The Author of the Edge of Wonder once wrote, ‘Transformation is not sweet and bright.  It is a dark and murky painful pushing.  An unravelling of truths you have carried in your body.  A practice in facing your own created demons.  A complete uprooting – before finally, becoming’. 

I think we travelled the same paths.

Real change involves facing your own bullshit.  Burning away the noise and fear that does not serve you.  Accepting brokenness and ruin.  Making peace with old wounds.  Surrendering to no return.  Trusting decisions.  Acting despite fear.  Walking with uncertainty.   Bidding farewell to the past version of you.  Unburdening loneliness to experience the exhilarating wonder of being the only person awake in a sleeping, slumbering city.  It’s about working on yourself.  By yourself.  For yourself.
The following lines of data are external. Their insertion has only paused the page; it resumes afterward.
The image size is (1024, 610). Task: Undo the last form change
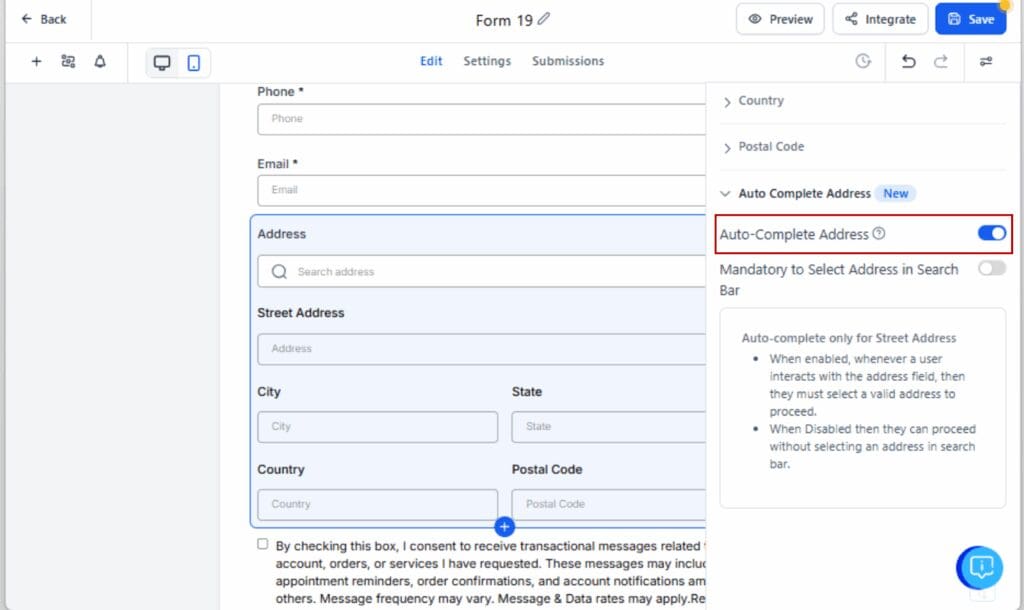[908, 61]
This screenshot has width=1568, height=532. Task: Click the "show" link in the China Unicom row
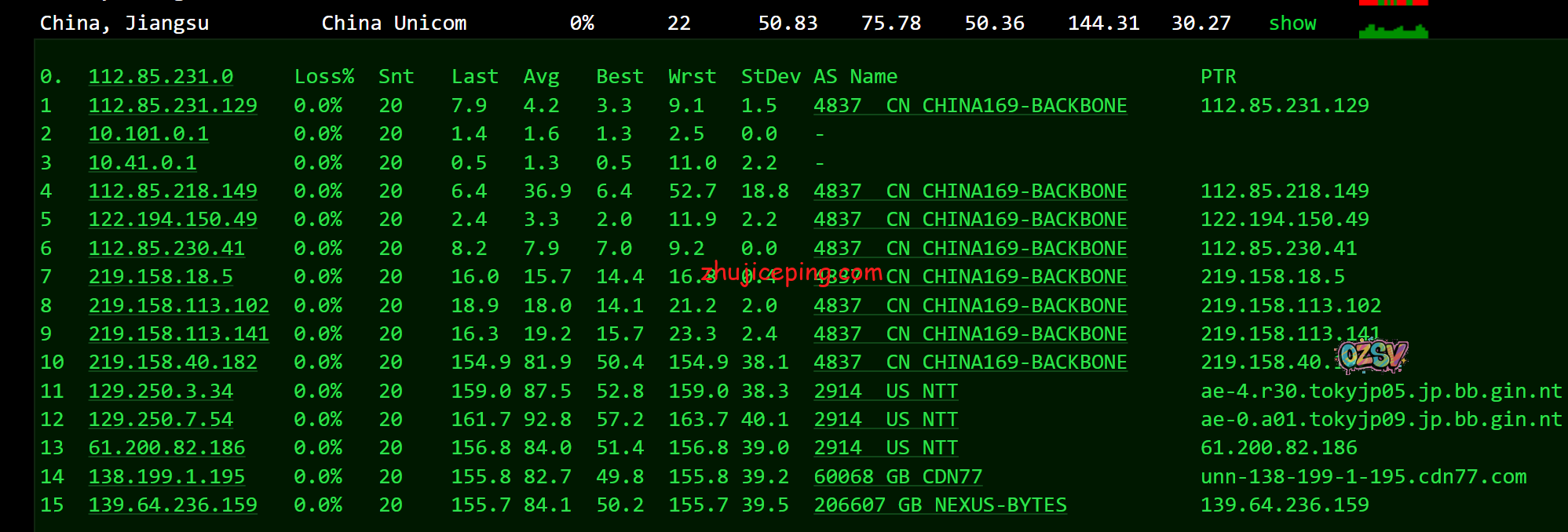point(1292,24)
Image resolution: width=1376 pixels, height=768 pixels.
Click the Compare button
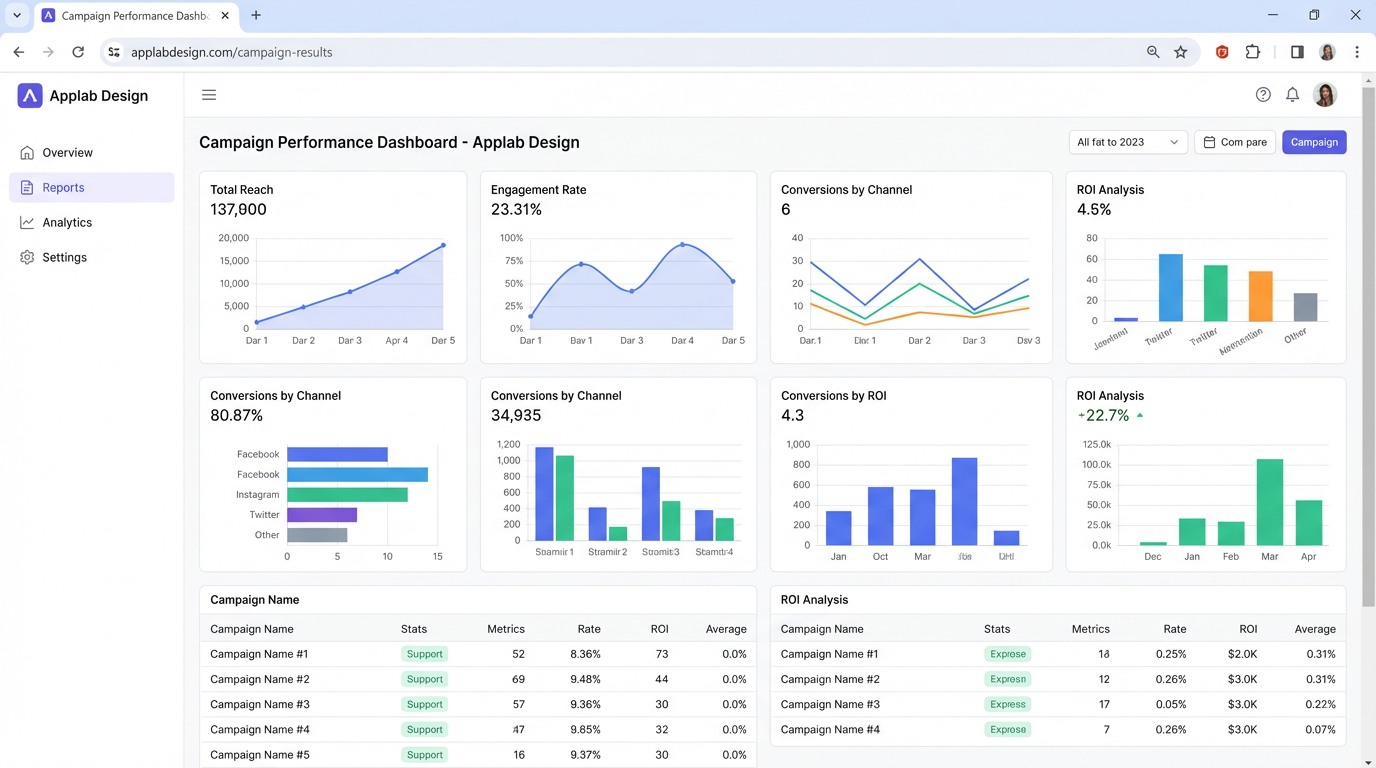(1235, 142)
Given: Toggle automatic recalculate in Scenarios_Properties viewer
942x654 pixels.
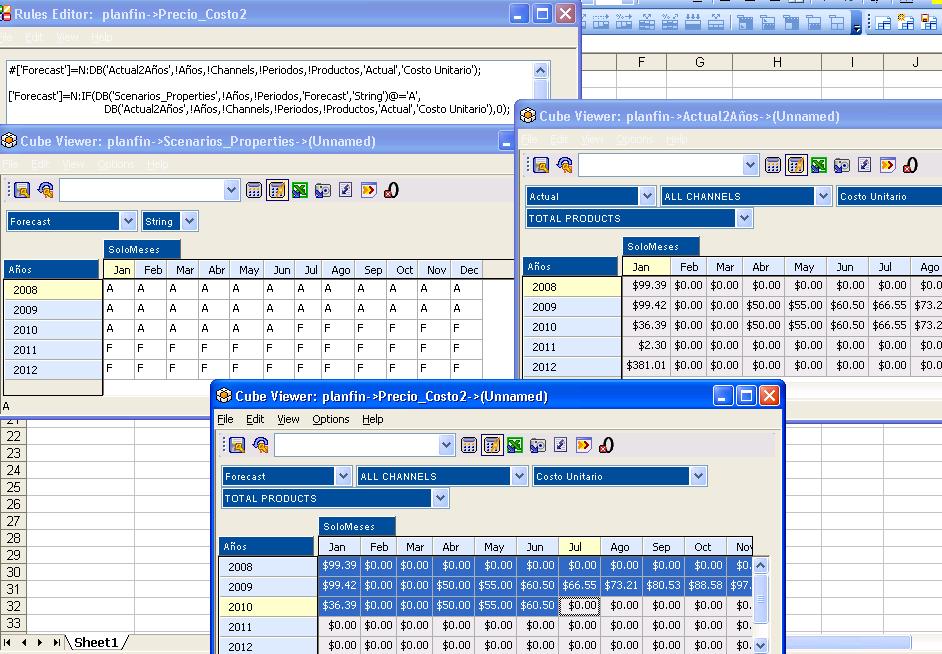Looking at the screenshot, I should (277, 189).
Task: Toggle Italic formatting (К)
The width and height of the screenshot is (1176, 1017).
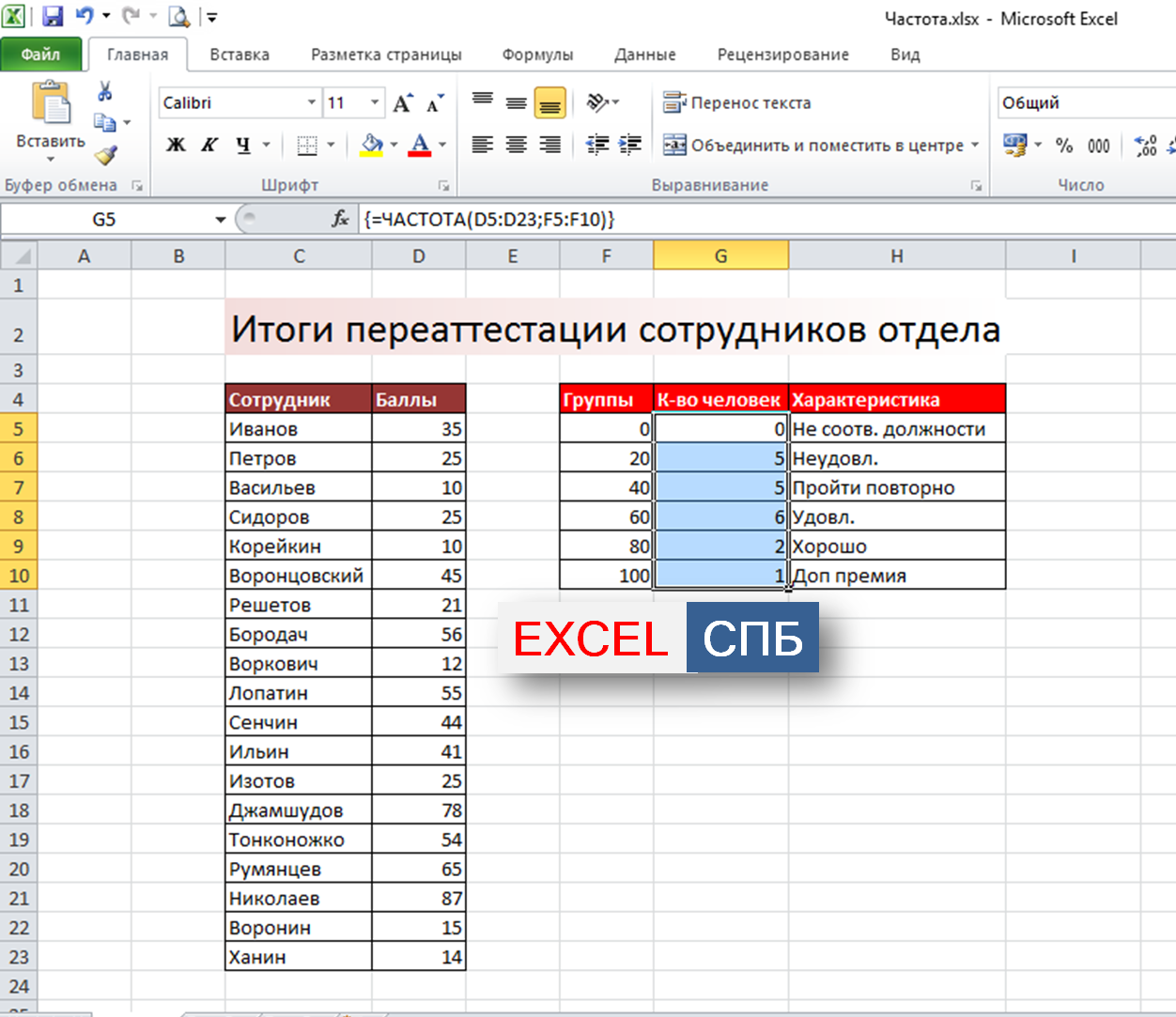Action: tap(209, 145)
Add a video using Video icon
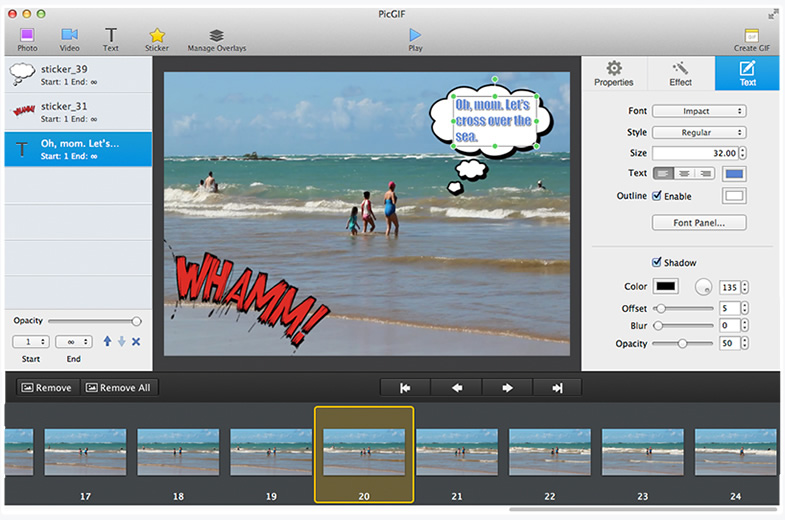Viewport: 785px width, 520px height. click(69, 38)
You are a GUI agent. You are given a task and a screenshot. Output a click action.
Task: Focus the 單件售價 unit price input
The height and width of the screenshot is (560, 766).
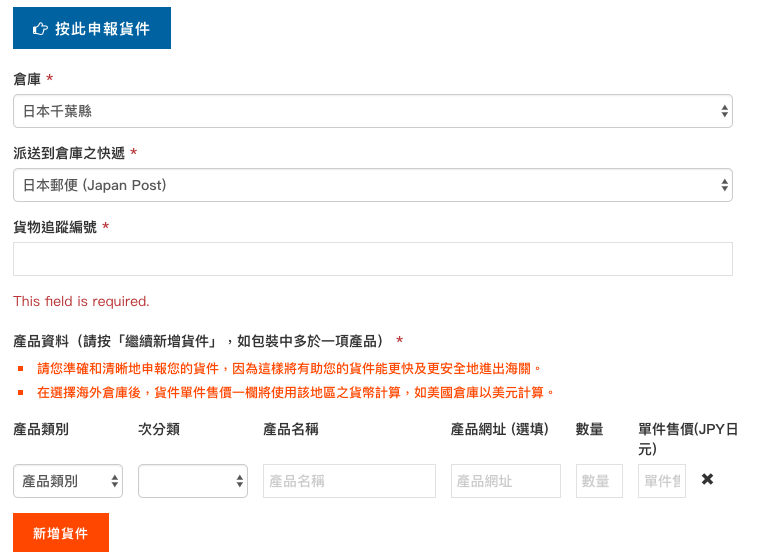pyautogui.click(x=661, y=481)
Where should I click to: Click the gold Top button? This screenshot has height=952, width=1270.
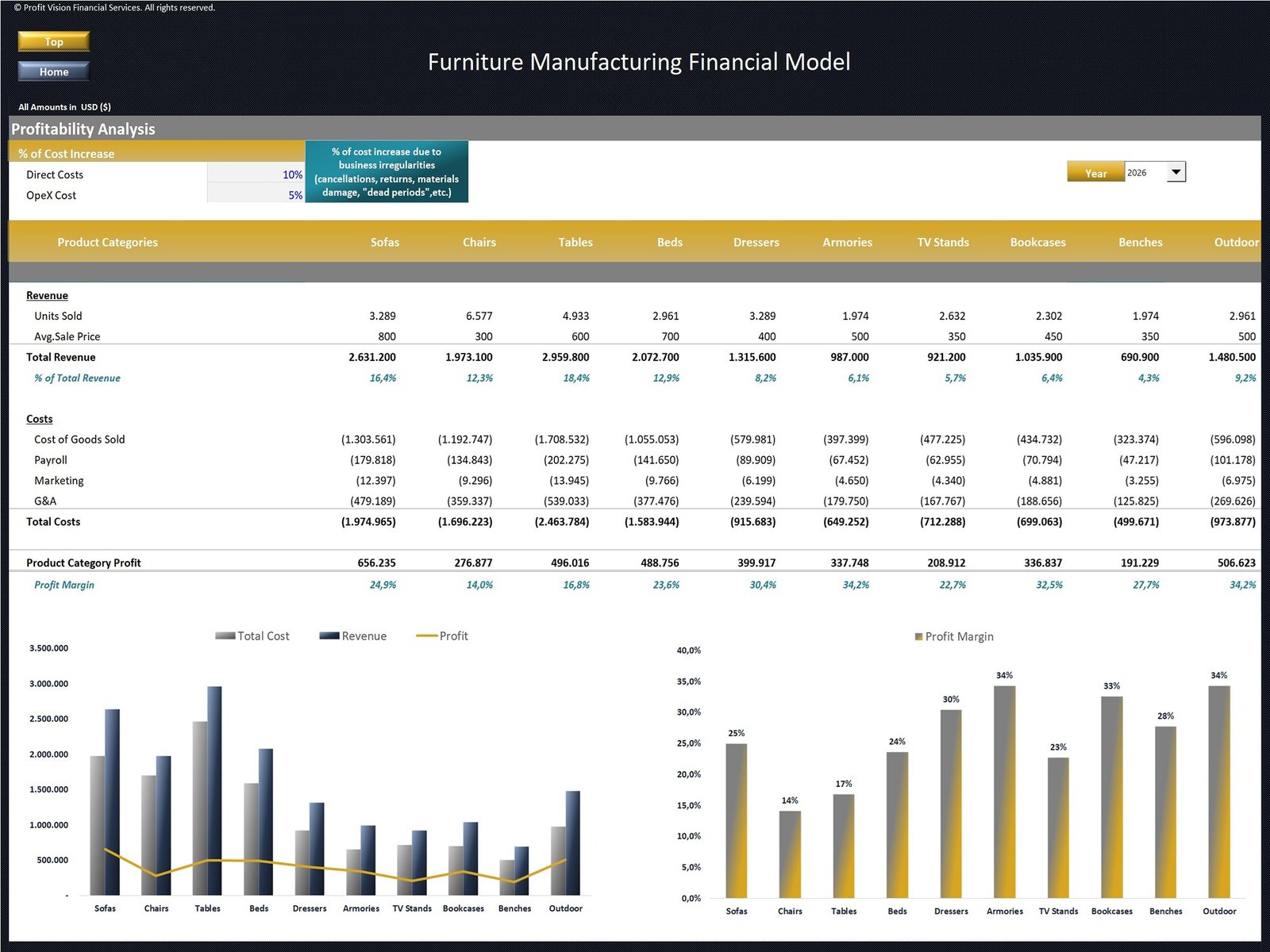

To the unbeknown onlooker, the past two years of our life could easily be erased.  For on the surface, nothing has changed.  We live in a beautiful old chapel in a quaint Cornish village just 2 miles from the cottage we left in 2015.  Our children are enrolled in the same local schools and have re-established old friendships.  Chris is a senior executive for a fiscal organisation.  I too have returned to the familiarity of old work to support my new business.  To all intents and purposes, we are a carnival mirror image of our previous lives.  Full circle.  We are back at the beginning.

Yet, EVERYTHING HAS CHANGED.

Our spiritual transformation is complete.  We have emerged after two years, with our very own set of wings.  Proverbial wings of a magnificent fusion of colour.   Fascinating.  Detailed.  Earned.

We have a story.  A colourful tale of love, loss, adversity, strength, resilience, determination and courage.  A raw and tender romance of an alternative kind.

Our metamorphoses as a family has been unfathomable, aided so exquisitely by hundreds of different memories accumulated over thousands of travelled miles.  We have morphed into one. A union.  A song so familiar that all other melodies feel foreign.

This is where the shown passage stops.